CAR enthusiasts came from far and wide to celebrate the 40th birthday of a Wearside-built motor.
Fans of the Clan Crusader gathered in Washington to mark four decades of the fibreglass sports car.
It was made from 1971 to 1974 at the Crowther Industrial Estate.
However, only 340 road and 18 competition Clan Crusaders were made before production stopped.
Motorists from as far afield as Dorset and the north of Scotland journeyed to Washington for the event.
After meeting at the Holiday Inn hotel, they travelled in convoy to The Galleries shopping centre for a display.
James Spencer, secretary of the Clan Owners’ Club, said the turnout of Clan fans had left him happy.
He described the vehicle as “a wonderful British sports car”.
Mr Spencer said: “It’s been fantastic.
“It’s exceeded all my expectations and we’ve ended up with 46 cars at the Galleries.
“It was a wonderful event and it couldn’t have gone better.”
He said the celebrations had been “two years in the organising”.

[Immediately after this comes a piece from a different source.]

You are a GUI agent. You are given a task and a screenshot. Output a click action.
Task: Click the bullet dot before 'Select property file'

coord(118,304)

“We are only a small club but we thought it was something worth doing.
“People have worked on their cars for months and months to be able to get themselves here.

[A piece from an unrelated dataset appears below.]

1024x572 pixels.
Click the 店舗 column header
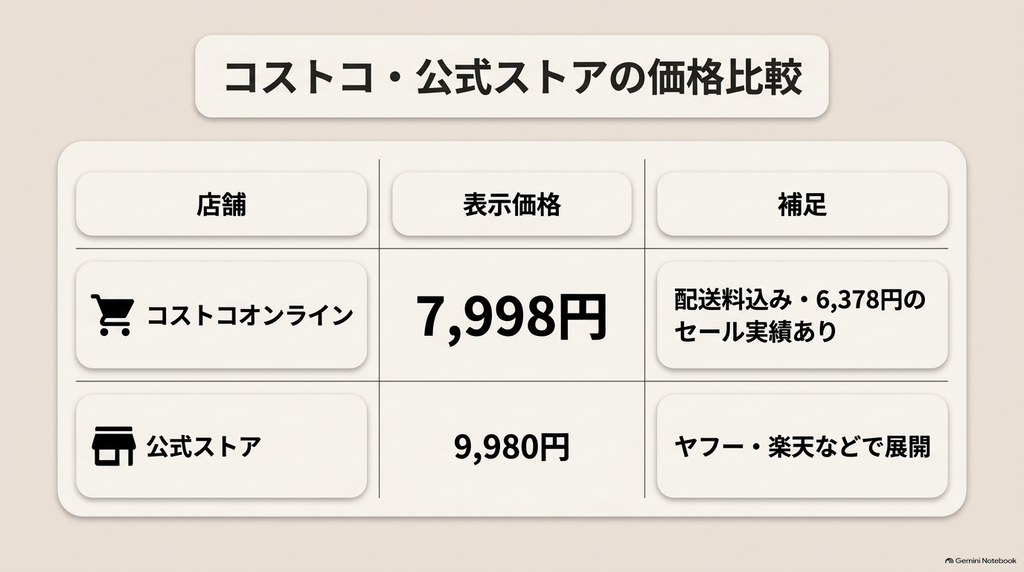(x=221, y=204)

“It was certainly well worth doing.
“I hope I am still driving a Clan at the 50th anniversary in 10 years’ time, if I’m still able to get in one that is.”

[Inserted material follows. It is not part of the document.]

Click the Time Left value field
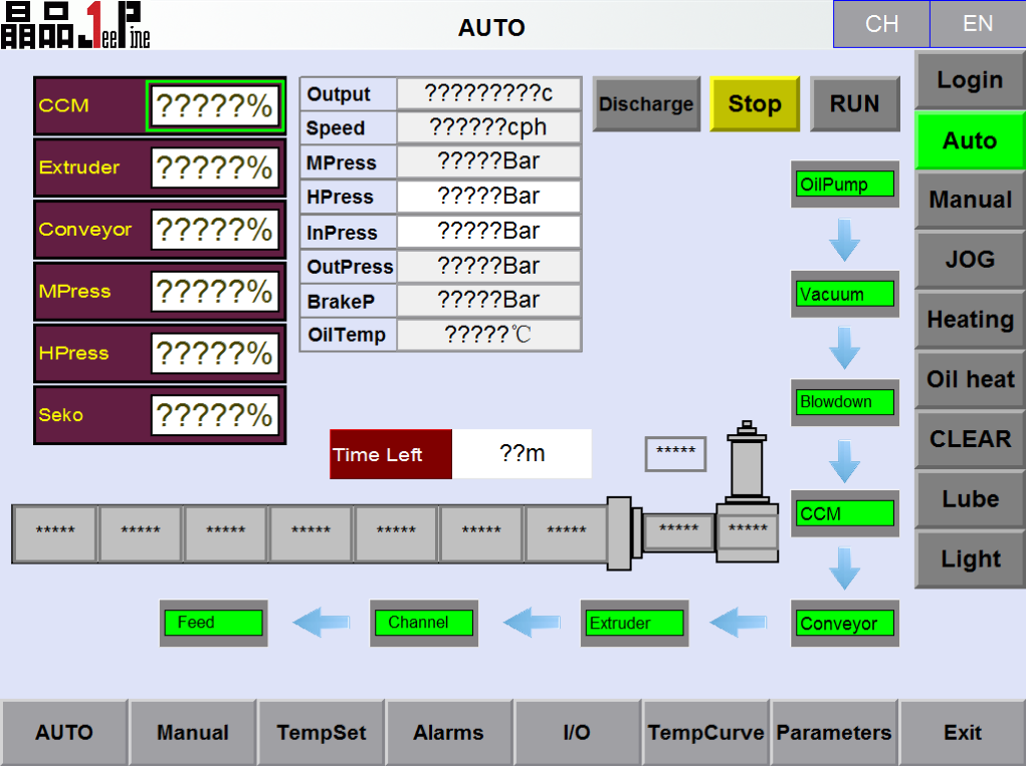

* The Clan Crusader was designed by a group of ex-Lotus engineers led by Paul Haussauer with styling by John Frayling.
The company was set up in 1969, and production started in small scale from July 1971.
From September of that year, official production began at a new factory in Washington set up with the aid of a Government grant.
Plans to re-resurrect the Clan surfaced in 2009, but nothing has come of the project so far.